- Mamulan Location within Iran
- Coordinates: 33°22′43″N 47°57′35″E﻿ / ﻿33.37861°N 47.95972°E
- Country: Iran
- Province: Lorestan
- County: Mamulan
- District: Central

Population (2016)
- • Total: 7,656
- Time zone: UTC+3:30 (IRST)

= Mamulan =

City in Lorestan province, Iran

Mamulan (معمولان) (Note: Also romanized as Ma‘mūlān; also known as Māmūlūn) is a city in the Central District (Note: Formerly Mamulan District of Pol-e Dokhtar County) of Mamulan County, Lorestan province, Iran, serving as capital of both the county and the district.
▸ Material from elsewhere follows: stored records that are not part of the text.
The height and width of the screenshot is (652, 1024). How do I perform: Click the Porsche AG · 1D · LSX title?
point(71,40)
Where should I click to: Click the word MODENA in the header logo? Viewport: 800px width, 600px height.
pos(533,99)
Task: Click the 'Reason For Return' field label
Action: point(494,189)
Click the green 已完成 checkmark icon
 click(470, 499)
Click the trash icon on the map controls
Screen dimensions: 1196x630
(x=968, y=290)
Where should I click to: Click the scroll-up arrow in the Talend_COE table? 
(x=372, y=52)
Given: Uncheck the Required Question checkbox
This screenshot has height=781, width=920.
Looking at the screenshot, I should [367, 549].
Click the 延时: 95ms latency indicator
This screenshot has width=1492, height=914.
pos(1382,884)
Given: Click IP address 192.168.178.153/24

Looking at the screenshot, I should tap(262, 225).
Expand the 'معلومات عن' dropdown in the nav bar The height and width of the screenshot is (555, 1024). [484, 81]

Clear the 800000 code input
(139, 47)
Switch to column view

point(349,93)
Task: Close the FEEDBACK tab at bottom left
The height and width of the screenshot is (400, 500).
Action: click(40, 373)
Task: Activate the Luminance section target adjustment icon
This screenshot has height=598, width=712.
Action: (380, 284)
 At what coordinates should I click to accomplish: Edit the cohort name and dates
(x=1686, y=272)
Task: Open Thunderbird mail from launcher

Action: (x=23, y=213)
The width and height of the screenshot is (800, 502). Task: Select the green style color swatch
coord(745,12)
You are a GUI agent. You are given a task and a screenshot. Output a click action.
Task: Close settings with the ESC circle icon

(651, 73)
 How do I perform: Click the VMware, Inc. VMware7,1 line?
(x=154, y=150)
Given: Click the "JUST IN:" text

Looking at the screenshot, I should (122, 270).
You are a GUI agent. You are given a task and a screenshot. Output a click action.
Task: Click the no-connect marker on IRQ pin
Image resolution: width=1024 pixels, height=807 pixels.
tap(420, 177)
It also serves as the administrative center for Mamulan Rural District.

==Demographics==
===Population===
At the time of the 2006 National Census, the city's population was 7,633 in 1,725 households, when it was in Mamulan District (Note: Renamed the Central District of Mamulan County) of Pol-e Dokhtar County. The following census in 2011 counted 7,502 people in 1,993 households. The 2016 census measured the population of the city as 7,656 people in 2,344 households.

In 2023, the district was separated from the county in the establishment of Mamulan County and renamed the Central District, with Mamulan as the new county's capital.